DATASET CONTENT:
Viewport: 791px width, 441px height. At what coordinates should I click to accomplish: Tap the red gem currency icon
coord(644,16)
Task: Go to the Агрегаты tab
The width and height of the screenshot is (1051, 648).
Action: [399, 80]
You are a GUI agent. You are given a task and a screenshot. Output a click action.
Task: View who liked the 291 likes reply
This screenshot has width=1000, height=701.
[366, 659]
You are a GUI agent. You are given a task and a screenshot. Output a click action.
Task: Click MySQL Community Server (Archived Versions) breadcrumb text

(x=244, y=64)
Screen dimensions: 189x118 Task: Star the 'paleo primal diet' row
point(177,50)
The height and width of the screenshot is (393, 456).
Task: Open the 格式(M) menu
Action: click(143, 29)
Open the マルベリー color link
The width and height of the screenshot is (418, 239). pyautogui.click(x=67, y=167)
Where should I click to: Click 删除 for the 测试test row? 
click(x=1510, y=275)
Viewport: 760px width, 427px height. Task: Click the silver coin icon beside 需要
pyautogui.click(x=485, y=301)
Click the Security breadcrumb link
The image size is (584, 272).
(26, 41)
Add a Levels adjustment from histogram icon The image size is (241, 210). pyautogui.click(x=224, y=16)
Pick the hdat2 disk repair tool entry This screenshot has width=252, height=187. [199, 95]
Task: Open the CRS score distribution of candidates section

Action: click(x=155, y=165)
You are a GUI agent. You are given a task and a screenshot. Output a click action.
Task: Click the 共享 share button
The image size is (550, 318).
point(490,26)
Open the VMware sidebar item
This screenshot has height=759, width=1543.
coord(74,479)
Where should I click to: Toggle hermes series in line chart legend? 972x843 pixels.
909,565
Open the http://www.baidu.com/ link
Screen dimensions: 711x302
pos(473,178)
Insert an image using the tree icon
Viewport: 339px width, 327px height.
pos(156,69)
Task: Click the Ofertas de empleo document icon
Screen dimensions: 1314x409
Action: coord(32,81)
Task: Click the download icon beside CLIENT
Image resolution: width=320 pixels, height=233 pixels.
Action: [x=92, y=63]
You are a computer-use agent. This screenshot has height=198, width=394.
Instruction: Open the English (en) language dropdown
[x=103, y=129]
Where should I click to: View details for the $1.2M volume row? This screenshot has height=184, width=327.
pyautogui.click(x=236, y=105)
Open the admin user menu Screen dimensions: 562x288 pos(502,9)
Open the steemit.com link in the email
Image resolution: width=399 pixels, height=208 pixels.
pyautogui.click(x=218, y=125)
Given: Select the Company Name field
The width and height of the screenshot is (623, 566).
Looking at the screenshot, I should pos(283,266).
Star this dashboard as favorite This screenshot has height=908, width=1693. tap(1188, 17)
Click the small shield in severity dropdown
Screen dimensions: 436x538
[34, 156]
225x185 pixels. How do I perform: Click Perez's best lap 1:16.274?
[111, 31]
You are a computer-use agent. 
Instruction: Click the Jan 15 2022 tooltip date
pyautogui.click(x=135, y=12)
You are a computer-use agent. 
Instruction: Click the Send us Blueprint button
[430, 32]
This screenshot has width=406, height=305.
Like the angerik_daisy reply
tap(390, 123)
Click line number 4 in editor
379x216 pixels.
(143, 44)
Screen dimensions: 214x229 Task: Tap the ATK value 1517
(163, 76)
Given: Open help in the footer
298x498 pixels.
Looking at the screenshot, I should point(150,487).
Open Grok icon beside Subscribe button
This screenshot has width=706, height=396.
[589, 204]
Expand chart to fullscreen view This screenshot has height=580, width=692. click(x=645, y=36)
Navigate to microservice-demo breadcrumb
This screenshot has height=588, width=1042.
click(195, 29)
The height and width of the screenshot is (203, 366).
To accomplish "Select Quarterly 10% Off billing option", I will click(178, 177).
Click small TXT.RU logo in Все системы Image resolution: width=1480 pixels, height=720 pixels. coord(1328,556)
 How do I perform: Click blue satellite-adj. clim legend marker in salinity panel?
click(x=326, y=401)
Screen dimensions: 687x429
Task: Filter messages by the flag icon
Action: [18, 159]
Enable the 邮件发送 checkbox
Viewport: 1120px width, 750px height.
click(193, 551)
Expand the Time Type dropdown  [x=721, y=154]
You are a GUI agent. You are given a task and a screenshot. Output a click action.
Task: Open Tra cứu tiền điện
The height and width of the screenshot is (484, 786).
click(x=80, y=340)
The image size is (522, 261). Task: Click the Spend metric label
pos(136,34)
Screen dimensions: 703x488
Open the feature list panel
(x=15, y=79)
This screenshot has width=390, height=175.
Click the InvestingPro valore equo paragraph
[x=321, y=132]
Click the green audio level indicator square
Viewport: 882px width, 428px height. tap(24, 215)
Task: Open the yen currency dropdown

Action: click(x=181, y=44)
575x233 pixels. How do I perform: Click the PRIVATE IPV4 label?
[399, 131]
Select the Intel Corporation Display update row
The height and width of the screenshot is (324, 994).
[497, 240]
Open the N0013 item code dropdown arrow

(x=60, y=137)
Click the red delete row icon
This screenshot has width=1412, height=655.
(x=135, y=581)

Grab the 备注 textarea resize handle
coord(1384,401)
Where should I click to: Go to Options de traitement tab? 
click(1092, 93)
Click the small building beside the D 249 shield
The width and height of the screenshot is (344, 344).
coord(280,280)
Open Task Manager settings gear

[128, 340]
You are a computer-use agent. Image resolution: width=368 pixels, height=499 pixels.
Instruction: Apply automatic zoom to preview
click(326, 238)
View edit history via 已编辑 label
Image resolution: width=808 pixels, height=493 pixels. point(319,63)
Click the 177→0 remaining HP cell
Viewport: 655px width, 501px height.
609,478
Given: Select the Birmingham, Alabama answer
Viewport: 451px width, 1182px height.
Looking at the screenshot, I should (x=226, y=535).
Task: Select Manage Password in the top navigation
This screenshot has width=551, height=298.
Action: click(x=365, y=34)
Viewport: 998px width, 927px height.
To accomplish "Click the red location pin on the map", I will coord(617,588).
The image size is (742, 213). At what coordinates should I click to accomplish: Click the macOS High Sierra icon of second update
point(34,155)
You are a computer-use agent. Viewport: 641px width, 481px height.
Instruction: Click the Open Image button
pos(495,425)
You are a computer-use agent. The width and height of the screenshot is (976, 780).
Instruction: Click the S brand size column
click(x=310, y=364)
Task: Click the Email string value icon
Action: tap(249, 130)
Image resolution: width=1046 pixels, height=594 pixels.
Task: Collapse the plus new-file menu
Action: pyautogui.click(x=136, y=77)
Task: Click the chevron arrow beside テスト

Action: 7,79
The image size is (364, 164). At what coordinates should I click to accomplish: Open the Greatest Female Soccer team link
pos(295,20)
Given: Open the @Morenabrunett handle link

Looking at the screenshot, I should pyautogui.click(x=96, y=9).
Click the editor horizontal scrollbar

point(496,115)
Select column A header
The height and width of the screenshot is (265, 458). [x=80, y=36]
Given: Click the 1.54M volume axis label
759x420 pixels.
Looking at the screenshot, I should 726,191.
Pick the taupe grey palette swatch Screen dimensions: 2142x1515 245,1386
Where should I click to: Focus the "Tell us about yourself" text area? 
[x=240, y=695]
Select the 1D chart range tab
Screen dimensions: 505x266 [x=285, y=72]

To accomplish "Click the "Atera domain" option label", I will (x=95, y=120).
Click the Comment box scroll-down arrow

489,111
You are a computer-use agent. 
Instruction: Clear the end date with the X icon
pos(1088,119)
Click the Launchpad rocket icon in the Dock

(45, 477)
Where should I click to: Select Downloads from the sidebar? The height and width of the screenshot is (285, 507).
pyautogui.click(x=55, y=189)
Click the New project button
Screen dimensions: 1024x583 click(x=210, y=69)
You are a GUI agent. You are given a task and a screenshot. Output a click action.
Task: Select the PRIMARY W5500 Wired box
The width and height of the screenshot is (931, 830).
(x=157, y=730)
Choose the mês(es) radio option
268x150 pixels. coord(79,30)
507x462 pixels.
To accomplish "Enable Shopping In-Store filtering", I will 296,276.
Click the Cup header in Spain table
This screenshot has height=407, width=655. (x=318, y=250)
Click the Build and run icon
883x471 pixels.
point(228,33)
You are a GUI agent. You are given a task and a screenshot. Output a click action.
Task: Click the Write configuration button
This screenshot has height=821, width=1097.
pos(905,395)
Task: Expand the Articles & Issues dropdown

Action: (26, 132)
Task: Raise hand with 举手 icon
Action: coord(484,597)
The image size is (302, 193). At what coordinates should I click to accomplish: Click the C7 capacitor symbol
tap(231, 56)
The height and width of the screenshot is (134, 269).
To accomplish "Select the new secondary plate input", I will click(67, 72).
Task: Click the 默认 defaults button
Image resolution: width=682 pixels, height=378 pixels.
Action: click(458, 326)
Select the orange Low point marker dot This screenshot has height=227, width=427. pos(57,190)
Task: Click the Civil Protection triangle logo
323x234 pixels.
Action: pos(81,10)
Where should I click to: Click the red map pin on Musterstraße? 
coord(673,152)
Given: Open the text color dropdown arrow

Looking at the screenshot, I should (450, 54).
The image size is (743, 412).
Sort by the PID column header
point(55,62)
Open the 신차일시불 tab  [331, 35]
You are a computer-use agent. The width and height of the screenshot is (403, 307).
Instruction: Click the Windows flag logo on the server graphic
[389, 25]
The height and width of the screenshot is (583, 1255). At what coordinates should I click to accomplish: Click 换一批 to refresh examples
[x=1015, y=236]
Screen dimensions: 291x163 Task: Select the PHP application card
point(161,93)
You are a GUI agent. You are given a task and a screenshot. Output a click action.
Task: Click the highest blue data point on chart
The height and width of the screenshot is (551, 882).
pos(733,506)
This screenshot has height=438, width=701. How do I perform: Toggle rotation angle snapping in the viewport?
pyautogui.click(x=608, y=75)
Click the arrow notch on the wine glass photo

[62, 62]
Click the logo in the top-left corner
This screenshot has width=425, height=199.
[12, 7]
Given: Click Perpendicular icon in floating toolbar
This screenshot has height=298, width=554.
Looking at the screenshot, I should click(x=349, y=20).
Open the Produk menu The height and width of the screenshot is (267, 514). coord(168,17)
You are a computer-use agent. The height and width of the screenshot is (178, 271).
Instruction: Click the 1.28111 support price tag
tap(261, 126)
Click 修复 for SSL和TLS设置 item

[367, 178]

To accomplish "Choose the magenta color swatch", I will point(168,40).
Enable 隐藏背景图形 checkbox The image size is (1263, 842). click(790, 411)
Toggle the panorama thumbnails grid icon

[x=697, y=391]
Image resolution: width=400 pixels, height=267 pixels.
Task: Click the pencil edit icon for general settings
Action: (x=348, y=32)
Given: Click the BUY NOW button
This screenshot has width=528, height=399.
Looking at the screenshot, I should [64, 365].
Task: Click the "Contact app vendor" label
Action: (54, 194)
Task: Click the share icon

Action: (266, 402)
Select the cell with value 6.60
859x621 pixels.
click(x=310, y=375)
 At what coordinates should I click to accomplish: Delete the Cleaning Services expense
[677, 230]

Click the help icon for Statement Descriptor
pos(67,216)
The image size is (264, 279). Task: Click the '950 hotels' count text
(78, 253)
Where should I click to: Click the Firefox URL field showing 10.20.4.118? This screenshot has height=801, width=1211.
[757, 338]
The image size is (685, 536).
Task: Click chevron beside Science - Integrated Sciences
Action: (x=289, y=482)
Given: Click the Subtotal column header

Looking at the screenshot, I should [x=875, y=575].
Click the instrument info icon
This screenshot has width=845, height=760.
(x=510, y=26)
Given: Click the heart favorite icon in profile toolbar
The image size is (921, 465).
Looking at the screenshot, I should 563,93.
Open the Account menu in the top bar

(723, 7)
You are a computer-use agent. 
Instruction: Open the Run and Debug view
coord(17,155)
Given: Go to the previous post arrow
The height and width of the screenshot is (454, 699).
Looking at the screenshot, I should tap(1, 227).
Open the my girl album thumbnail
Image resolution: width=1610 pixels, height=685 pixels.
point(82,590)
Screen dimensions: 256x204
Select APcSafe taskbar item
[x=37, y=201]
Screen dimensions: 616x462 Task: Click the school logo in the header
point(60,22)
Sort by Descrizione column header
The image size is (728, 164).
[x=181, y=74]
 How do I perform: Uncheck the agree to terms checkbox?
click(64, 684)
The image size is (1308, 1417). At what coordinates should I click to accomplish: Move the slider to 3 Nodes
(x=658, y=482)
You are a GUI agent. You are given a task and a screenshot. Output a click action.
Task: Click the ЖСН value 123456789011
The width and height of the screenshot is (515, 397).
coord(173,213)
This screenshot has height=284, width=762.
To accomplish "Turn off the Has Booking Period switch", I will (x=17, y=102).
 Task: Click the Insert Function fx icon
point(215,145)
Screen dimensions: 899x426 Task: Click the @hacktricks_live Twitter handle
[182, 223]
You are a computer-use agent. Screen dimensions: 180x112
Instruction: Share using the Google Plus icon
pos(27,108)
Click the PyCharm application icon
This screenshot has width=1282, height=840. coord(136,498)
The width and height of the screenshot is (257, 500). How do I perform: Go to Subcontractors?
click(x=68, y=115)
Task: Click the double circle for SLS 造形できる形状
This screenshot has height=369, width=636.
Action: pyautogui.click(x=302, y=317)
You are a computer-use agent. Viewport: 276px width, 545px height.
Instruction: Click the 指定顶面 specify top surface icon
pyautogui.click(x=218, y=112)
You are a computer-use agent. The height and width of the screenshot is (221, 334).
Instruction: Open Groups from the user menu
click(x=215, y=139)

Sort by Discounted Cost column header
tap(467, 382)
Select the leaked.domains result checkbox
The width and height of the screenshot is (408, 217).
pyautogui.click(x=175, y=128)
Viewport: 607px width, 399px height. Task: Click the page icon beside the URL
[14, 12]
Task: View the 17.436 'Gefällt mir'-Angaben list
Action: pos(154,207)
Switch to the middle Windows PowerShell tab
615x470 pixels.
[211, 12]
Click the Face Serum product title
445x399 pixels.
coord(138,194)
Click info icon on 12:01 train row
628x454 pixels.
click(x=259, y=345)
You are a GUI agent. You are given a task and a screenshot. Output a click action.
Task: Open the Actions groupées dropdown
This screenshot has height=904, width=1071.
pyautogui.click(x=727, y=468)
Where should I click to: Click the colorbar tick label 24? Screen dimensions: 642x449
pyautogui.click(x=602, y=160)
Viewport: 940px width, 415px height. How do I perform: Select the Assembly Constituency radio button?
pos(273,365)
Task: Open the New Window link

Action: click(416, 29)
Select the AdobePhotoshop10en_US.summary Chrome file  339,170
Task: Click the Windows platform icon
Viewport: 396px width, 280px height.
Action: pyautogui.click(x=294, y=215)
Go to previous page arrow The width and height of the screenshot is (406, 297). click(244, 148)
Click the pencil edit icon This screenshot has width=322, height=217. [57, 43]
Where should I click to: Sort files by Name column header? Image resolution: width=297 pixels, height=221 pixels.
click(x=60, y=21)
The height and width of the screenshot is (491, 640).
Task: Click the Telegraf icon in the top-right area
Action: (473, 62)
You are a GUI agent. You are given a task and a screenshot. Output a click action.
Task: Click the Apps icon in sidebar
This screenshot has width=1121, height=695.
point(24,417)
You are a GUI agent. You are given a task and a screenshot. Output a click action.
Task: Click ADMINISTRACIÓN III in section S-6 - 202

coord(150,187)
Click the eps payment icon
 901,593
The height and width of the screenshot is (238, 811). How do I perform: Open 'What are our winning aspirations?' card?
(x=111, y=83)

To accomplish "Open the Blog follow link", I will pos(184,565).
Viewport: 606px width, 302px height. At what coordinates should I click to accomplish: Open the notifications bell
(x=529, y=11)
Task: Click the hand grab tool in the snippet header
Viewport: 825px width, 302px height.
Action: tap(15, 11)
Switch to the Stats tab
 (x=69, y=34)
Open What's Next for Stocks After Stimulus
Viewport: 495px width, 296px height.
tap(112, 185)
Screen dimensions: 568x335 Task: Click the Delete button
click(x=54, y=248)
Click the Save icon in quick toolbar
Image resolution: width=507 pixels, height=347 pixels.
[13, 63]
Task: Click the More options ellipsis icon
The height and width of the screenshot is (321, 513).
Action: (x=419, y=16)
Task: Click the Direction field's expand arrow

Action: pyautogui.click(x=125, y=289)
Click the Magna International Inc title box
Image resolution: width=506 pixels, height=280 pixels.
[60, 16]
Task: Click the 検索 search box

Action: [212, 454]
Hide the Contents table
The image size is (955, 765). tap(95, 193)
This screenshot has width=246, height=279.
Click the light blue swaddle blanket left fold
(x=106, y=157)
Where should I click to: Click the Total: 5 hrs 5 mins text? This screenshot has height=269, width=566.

TASK TO CARRY OUT: Look through the material above. Copy each line where the word "cell" appears.

OUTPUT FOR THIS TASK:
Click the 177→0 remaining HP cell
Select the cell with value 6.60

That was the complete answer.